- [Entries shown]:
= = = =

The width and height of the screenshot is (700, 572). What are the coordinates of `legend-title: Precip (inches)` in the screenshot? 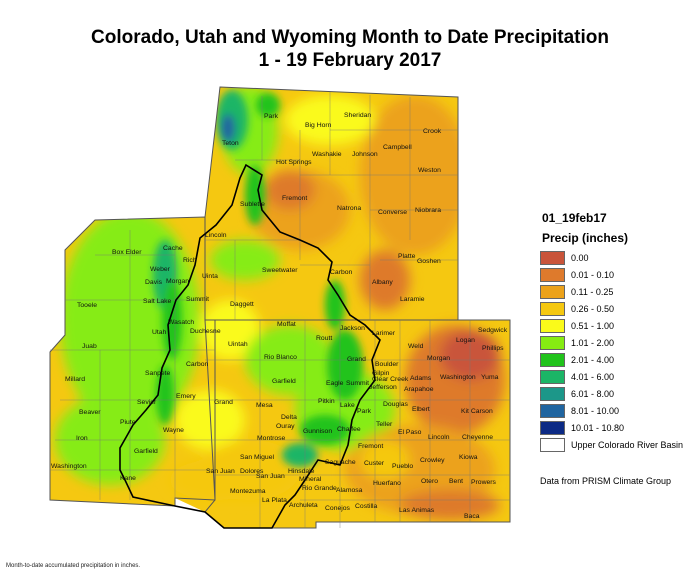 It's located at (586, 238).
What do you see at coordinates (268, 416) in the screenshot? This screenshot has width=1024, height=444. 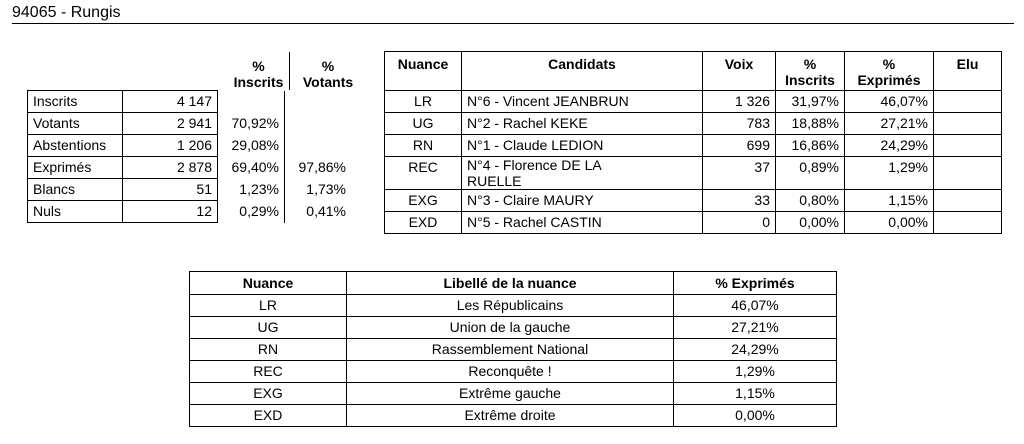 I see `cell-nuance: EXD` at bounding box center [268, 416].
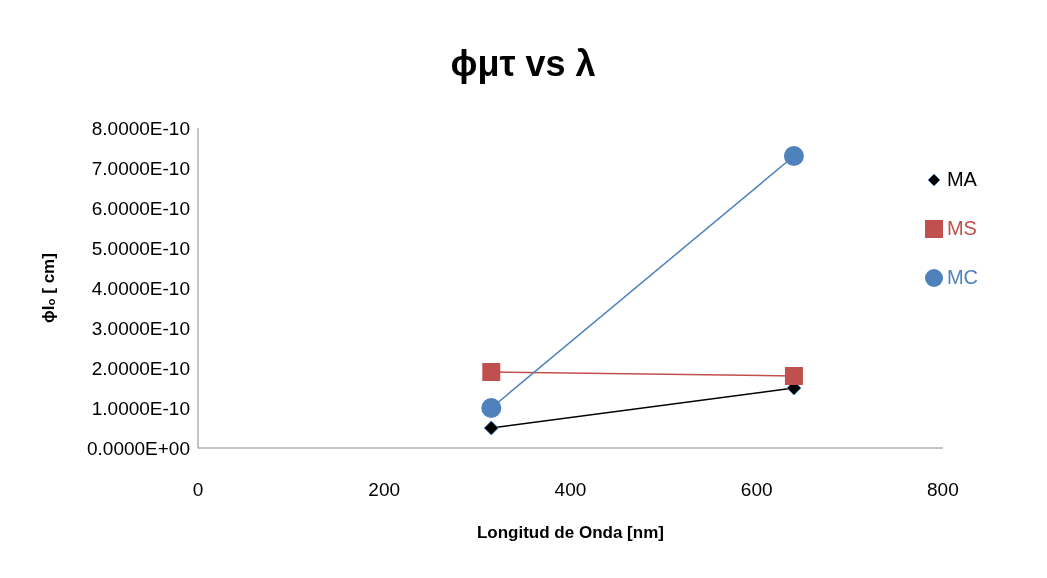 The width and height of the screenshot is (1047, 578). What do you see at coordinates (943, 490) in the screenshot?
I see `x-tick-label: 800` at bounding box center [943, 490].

= = = =

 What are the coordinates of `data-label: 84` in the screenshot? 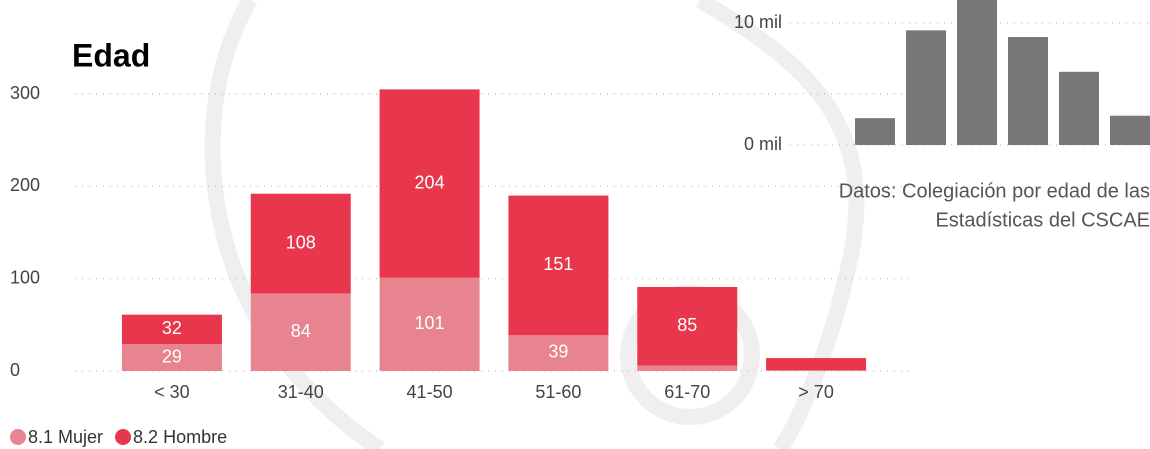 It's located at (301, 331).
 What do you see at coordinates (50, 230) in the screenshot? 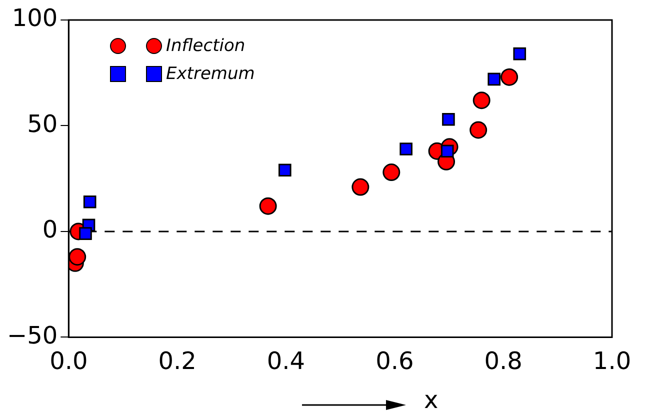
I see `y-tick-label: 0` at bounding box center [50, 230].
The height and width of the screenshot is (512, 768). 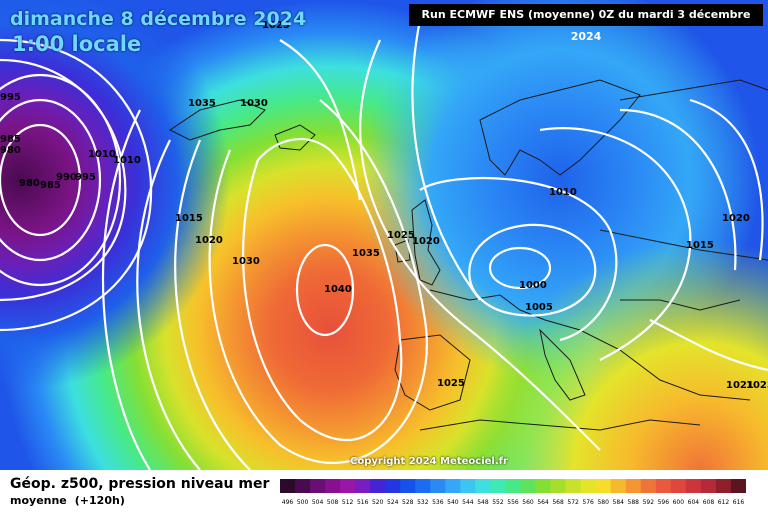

= = = =

Can you copy the entries from the line with "What do you see at coordinates (50, 230)" to the line with "The height and" word for word, leaving out the pictures?

- [Solution for this task]:
 What do you see at coordinates (50, 230) in the screenshot? 
I see `y-tick-label: 0` at bounding box center [50, 230].
The height and width of the screenshot is (512, 768). 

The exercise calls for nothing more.